Or, Deliverance from Those Satisfied Too Soon

Scripture: Psalm 17:1-15

Date: June 30, 2019

Speaker: Sean Higgins

I’ve been reading through, and really enjoying, the Wingfeather Saga books and (hopefully without giving any spoilers) I appreciated this conversation (in book 4) between the Armulyn the Bard and the Sara Cobbler (about something that happened in book 1):

“And the sea dragons?” Armulyn asked. “What about their songs?” “I don’t know how to put it,” Sara said. “But they made me feel like I could see better—farther, for a thousand miles. And closer, too, like I could count the veins in a butterfly’s wing.” “Did the music make you brave?” “Yes sir,” Sara said. “Brave and—homesick.” “Exactly,” (Andrew Peterson, The Warden and the Wolf King)

This is not a novel idea. There are some songs that enable and ennoble, that open up our eyes and lift up our heads. They fill up our heads, and they also cause our hearts to beat a little bit braver. The best songs put things into perspective, including helping us to process and enjoy, or at least face up to, the present better.

This is one of the reasons we need the Psalms. The Psalms are inspired, in a technical sense, referring to their source; they are God’s revelation through His poets of choice. But they are surprisingly earthy, that is, these songs deal with imminent things, both problems and praises. We’re given God-breathed lyrics about His eternal, omnipotent glory, and about fruit and friends and sleep and sickness. As we sing, or as we hear the way God’s people ought to sing, we are made brave in the now and homesick for His presence.

Current Christians are bad at this, and Christians are bad at it in the name of Christianity. We are not good disciples on earth, which is where He want us to obey. It’s like an actor who has his lines nailed in the bathroom but who avoids going on stage by principle. Consider this worldview observation by a conservative with sympathy for religion:

“Christianity, like all religions, focuses on the spiritual to the exclusion of the physical. And that failure to take into account the drive for betterment in the physical world would be used as a club wielded against Christianity itself before long.” (Ben Shapiro, The Right Side of History, 71)

There is some truth that Christianity “focuses on the spiritual,” but we ought to learn how to focus on the spiritual to the integration of the physical, not “to the exclusion” of it. There may be no better place to learn it than our songs.

Psalm 17 is not the only, probably not even the ideal, song for sake of harmonizing our steward-soldier-sojourner status as spiritual men on earth. But it is the next psalm to study after Psalm 16 a few years ago. I think of this study in the Psalms as “The Soundtrack of the Righteous,” starting in Psalm 1 with the contrast between the way of the righteous and the way of the wicked, ways which are picked up in Psalm 17. These are the songs to play in our minds “day and night.”

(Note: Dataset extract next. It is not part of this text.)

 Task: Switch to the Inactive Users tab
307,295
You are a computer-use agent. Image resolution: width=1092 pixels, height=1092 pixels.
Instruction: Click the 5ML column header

The heading of Psalm 17 tells us that this is a Prayer of David , but we don’t know the circumstances in which he wrote other than clues from the content of the song itself. He’s dealing with “deadly enemies” (verse 9), those without pity (verse 10), who desire his humiliation (verse 11). So it is a prayer for redress, part lament and part appeal. David cries to Yahweh for “vindication” (verse 2), as well as protection (verses 8-9), and ultimately satisfaction (verse 15). There are three levels in the song, increasing in intensity: Attend (verses 1-5), Answer (verses 6-12), and Arise (verses 13-15).

Attend, O LORD (verses 1-5)

When David was under pressure from criticism, when his reputation, and even his life, was attacked, he wrote a poetic and lyrical plea for the Lord to judge who was right. What should you do when someone is lying about you? Sing for redress. Sing to the Lord that He would see and set things right.

By faith David calls for Yahweh to hear and look. Hear a just cause , attend to my cry , Give ear to my prayer , Let your eyes behold the right . He prays for vindication , for the Lord’s justice to come forth. David wants his name cleared.

He sings in hope because he sings in honesty. He has nothing to hide, not just from men, but from God. Verses 3-5 are his acknowledgment of the Lord’s scrutiny and his commitment to the path of the righteous. The LORD tried and tested him, images familiar when refining metals and cross-examining a suspect in a courtroom. The inspection went from his heart to his mouth to his steps , through thought, word, and deed (Gerald Wilson).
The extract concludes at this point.